> [Work request]:
Every entry must appear in the answer exactly as it does here.

■ ■ ■ ■ ■

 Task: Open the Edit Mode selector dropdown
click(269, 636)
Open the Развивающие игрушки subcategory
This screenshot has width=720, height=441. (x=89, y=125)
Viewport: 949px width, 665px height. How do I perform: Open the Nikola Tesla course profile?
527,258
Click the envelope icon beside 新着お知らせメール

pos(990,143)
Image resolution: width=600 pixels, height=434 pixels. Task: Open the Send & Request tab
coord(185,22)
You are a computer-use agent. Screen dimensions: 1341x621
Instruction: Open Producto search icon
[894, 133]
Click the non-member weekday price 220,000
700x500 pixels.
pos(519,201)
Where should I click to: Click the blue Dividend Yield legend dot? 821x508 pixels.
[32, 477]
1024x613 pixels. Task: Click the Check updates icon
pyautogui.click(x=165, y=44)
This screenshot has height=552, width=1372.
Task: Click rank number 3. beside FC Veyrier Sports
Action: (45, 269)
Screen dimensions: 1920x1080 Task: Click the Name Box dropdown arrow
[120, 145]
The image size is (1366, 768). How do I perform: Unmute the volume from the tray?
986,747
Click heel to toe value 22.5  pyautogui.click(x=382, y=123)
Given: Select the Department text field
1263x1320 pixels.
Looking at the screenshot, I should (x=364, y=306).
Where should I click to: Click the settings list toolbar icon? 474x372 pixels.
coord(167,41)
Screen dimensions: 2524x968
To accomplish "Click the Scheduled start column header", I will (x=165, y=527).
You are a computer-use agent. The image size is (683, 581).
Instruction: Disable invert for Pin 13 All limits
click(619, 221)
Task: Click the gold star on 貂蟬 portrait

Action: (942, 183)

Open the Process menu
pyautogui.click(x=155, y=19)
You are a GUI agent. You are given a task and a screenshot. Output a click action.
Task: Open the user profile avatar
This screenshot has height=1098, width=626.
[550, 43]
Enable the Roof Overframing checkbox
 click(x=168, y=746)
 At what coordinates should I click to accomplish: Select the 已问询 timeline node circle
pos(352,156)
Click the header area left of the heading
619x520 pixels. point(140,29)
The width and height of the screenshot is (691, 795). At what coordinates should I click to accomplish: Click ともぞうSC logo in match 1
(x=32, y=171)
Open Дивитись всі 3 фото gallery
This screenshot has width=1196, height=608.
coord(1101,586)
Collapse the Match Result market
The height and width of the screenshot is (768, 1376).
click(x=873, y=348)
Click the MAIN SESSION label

■ ■ ■ ■ ■

> [Output for this task]:
 Task: Open the Edit Mode selector dropdown
click(269, 636)
Open the Развивающие игрушки subcategory
This screenshot has width=720, height=441. (x=89, y=125)
Viewport: 949px width, 665px height. How do I perform: Open the Nikola Tesla course profile?
527,258
Click the envelope icon beside 新着お知らせメール

pos(990,143)
Image resolution: width=600 pixels, height=434 pixels. Task: Open the Send & Request tab
coord(185,22)
You are a computer-use agent. Screen dimensions: 1341x621
Instruction: Open Producto search icon
[894, 133]
Click the non-member weekday price 220,000
700x500 pixels.
pos(519,201)
Where should I click to: Click the blue Dividend Yield legend dot? 821x508 pixels.
[32, 477]
1024x613 pixels. Task: Click the Check updates icon
pyautogui.click(x=165, y=44)
This screenshot has height=552, width=1372.
Task: Click rank number 3. beside FC Veyrier Sports
Action: (45, 269)
Screen dimensions: 1920x1080 Task: Click the Name Box dropdown arrow
[120, 145]
The image size is (1366, 768). How do I perform: Unmute the volume from the tray?
986,747
Click heel to toe value 22.5  pyautogui.click(x=382, y=123)
Given: Select the Department text field
1263x1320 pixels.
Looking at the screenshot, I should (x=364, y=306).
Where should I click to: Click the settings list toolbar icon? 474x372 pixels.
coord(167,41)
Screen dimensions: 2524x968
To accomplish "Click the Scheduled start column header", I will (x=165, y=527).
You are a computer-use agent. The image size is (683, 581).
Instruction: Disable invert for Pin 13 All limits
click(619, 221)
Task: Click the gold star on 貂蟬 portrait

Action: (942, 183)

Open the Process menu
pyautogui.click(x=155, y=19)
You are a GUI agent. You are given a task and a screenshot. Output a click action.
Task: Open the user profile avatar
This screenshot has height=1098, width=626.
[550, 43]
Enable the Roof Overframing checkbox
 click(x=168, y=746)
 At what coordinates should I click to accomplish: Select the 已问询 timeline node circle
pos(352,156)
Click the header area left of the heading
619x520 pixels. point(140,29)
The width and height of the screenshot is (691, 795). At what coordinates should I click to accomplish: Click ともぞうSC logo in match 1
(x=32, y=171)
Open Дивитись всі 3 фото gallery
This screenshot has width=1196, height=608.
coord(1101,586)
Collapse the Match Result market
The height and width of the screenshot is (768, 1376).
click(x=873, y=348)
Click the MAIN SESSION label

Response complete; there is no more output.